Work request - The expected copy holds every entry exactly and none of the pictures.

++++++++++++++++++++

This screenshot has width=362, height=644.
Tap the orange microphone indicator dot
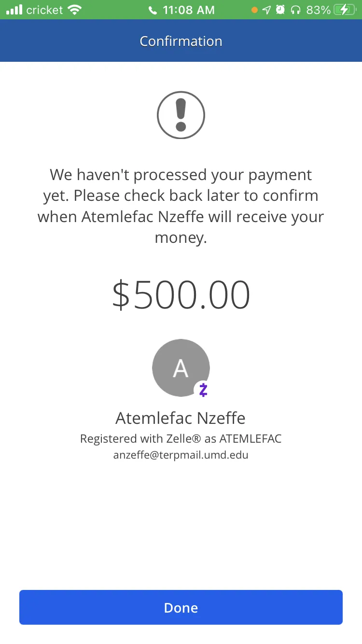click(254, 10)
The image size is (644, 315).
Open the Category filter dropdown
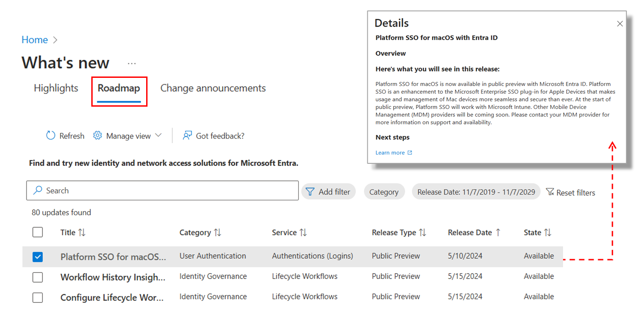pos(384,192)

++++++++++++++++++++

Response to this task -
This screenshot has width=362, height=644.
Tap the orange microphone indicator dot
click(254, 10)
The image size is (644, 315).
Open the Category filter dropdown
pos(384,192)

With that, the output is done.